United States District Court, E.D. Virginia, Alexandria Division

January 4, 2017

ZOROASTRIAN CENTER AND DARB-E-MEHR OF Metropolitan Washington, D.C., Plaintiff,
Rustam Guiv Foundation, et al., Defendants.



         This matter comes before the Court on remand from the Fourth Circuit Court of Appeals, Dkt. No. 140. The Fourth Circuit remanded the case only with respect to the calculation of attorneys' fees. For the reasons discussed below, the Court ORDERS Defendants to submit an appropriate downward adjustment of attorneys' fees, and supporting evidence as appropriate, within twenty-one (21) days of the issuance of this Order. Plaintiff shall have fourteen (14) days to respond to Defendants' filing if it so chooses.

         I. Background[1]

         This dispute arose out of a failed effort to construct a Zoroastrian worship center in Fairfax, Virginia. Plaintiff, Zoroastrian Center and Darb-E-Mehr of Metroplitan Washington D.C. entered into a ninety-nine year lease with Defendants Rustam Guiv Foundation of New York, the land owner, and other trustee defendants. Following difficulties in the relationship, Defendants terminated the lease. Article XIII of the parties' lease states that "[i]n the event of any litigation between the parties hereto, the prevailing party in such litigation shall be entitled to recover from the other party its costs, expenses and reasonable attorney's fees therein incurred." See Dkt. No. 1-1, Exh. C at 10-11. Plaintiff sued in Virginia state court for a declaratory judgment with respect to their rights under the lease. Defendants removed the case to federal court and filed three counterclaims against Plaintiff.

         The Court granted Defendants' Motion for Summary Judgment on two of the three counterclaims on May 12, 2014. Dkt. No. 81. One of the counterclaims, for slander of title, was dismissed with prejudice. Id. The Court subsequently ruled that Defendants were the "prevailing parties" in the dispute and granted in part Defendants' Motion for Attorney's Fees on July 22, 2014 awarding $99, 717.85 in fees and no additional costs or expenses. Dkt. No. 93. Plaintiff timely appealed to the Fourth Circuit on August 19, 2015, with respect to the jurisdiction of this Court to hear the case, the merits of the decision, and the award of fees. Dkt. No. 136. The Fourth Circuit issued its judgment on May 4, 2016 affirming the decision of the Court with respect to the jurisdictional and merits findings, but reversing and vacating the Court's attorney's fees for failure to disambiguate fees awarded for successful claims from those of Defendants' counterclaims upon which they were not successful. See Dkt. Nos. 139, 140. The Court promptly ordered a new hearing on the issue of attorney's fees for June 24, 2016 at which time the Court took under advisement the parties' arguments and requested further briefing on the right to attorney's fees incurred on appeal. Dkt. No. 152. The parties have filed the requested supplemental briefing.

■ What you need to do
(a) List every calendar date that appears in the court order.
(b) Please transcribe the court order from "United States District" up to and including "it so chooses.".

■ Raw data
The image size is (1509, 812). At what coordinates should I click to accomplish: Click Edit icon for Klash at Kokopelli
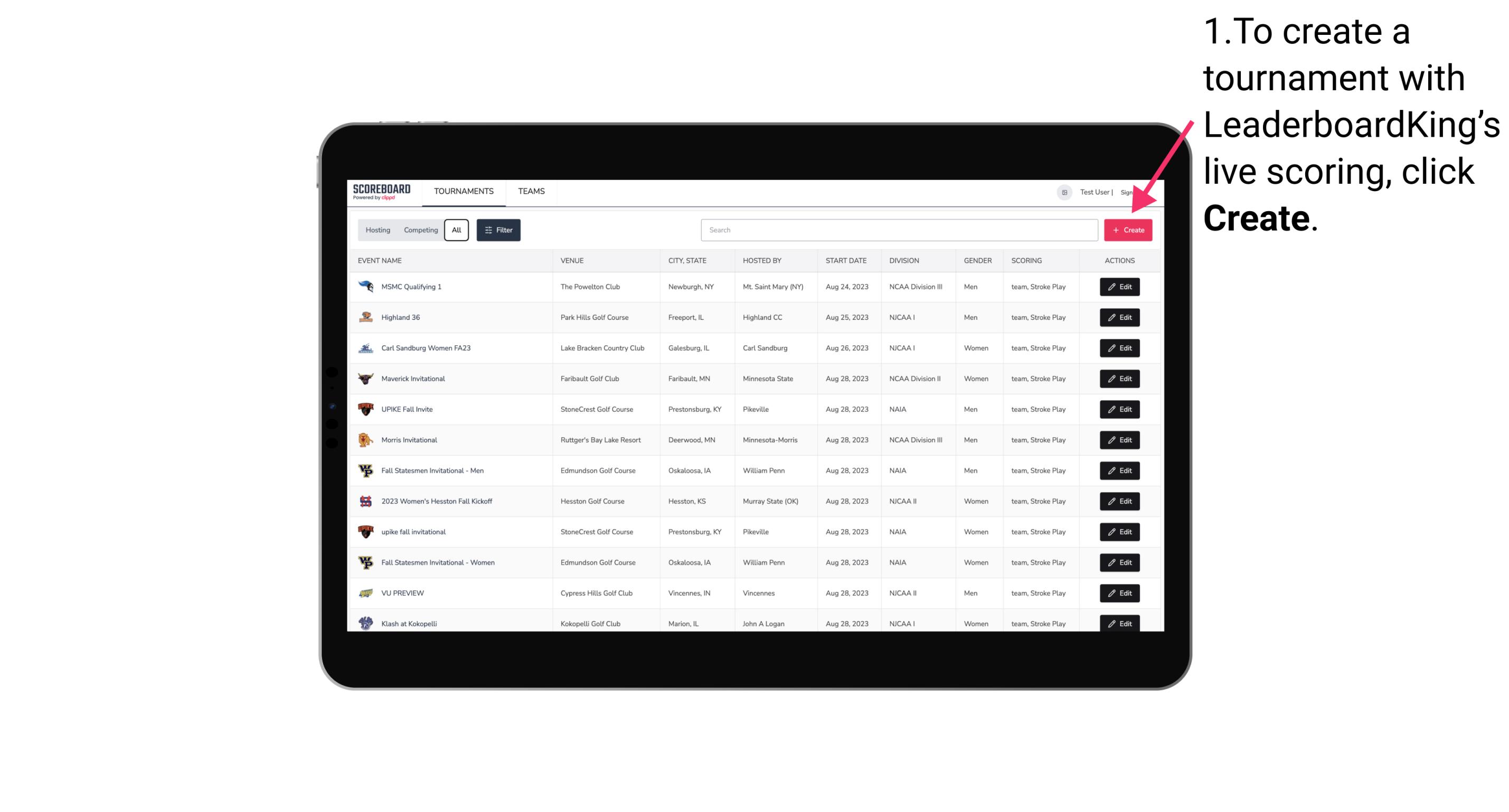click(x=1119, y=623)
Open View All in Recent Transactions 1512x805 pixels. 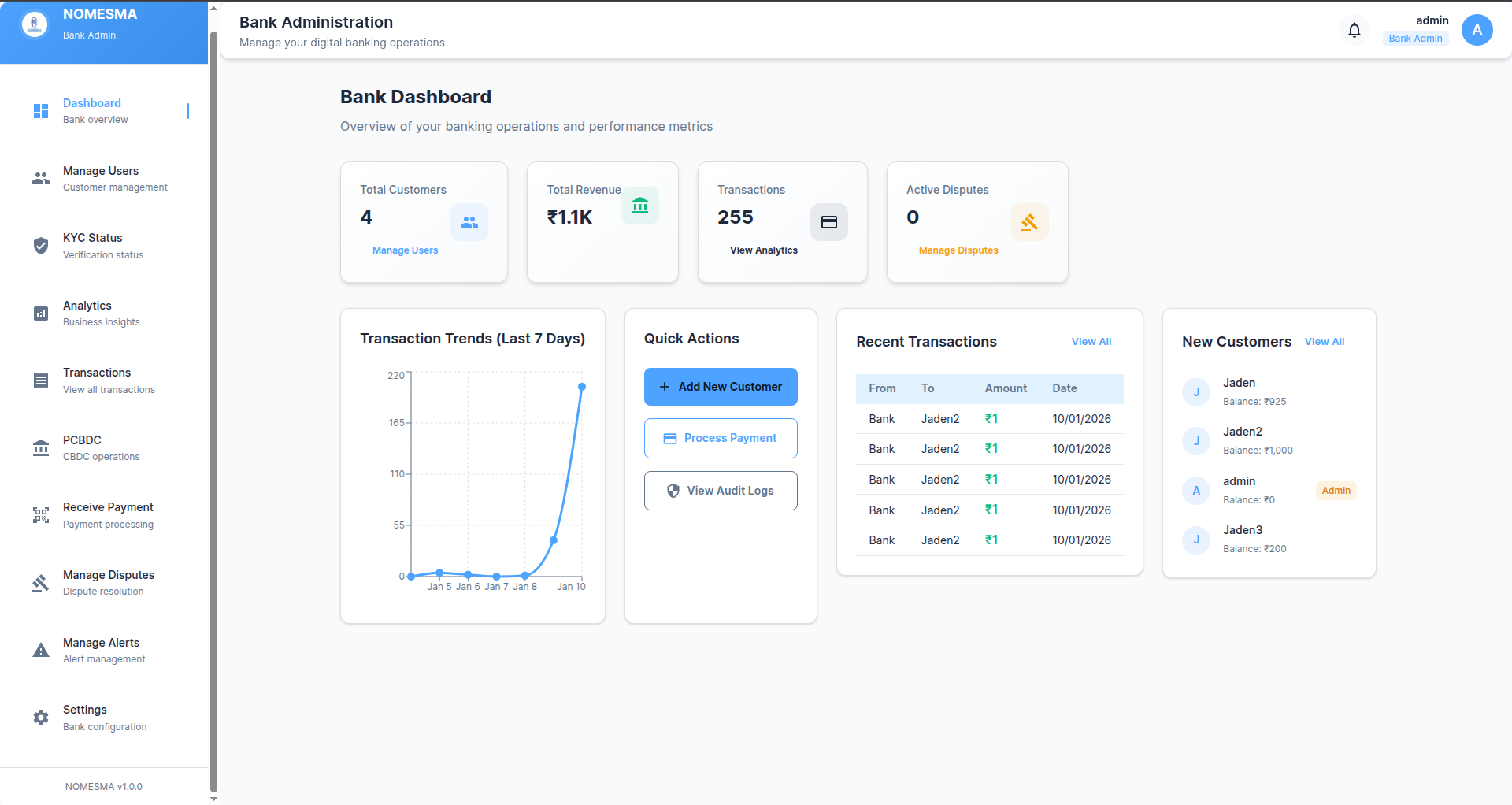(1091, 341)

■ Per-task answers
(a)
- January 4, 2017
- May 12, 2014
- July 22, 2014
- August 19, 2015
- May 4, 2016
- June 24, 2016

(b)
United States District Court, E.D. Virginia, Alexandria Division

January 4, 2017

ZOROASTRIAN CENTER AND DARB-E-MEHR OF Metropolitan Washington, D.C., Plaintiff,
Rustam Guiv Foundation, et al., Defendants.



         This matter comes before the Court on remand from the Fourth Circuit Court of Appeals, Dkt. No. 140. The Fourth Circuit remanded the case only with respect to the calculation of attorneys' fees. For the reasons discussed below, the Court ORDERS Defendants to submit an appropriate downward adjustment of attorneys' fees, and supporting evidence as appropriate, within twenty-one (21) days of the issuance of this Order. Plaintiff shall have fourteen (14) days to respond to Defendants' filing if it so chooses.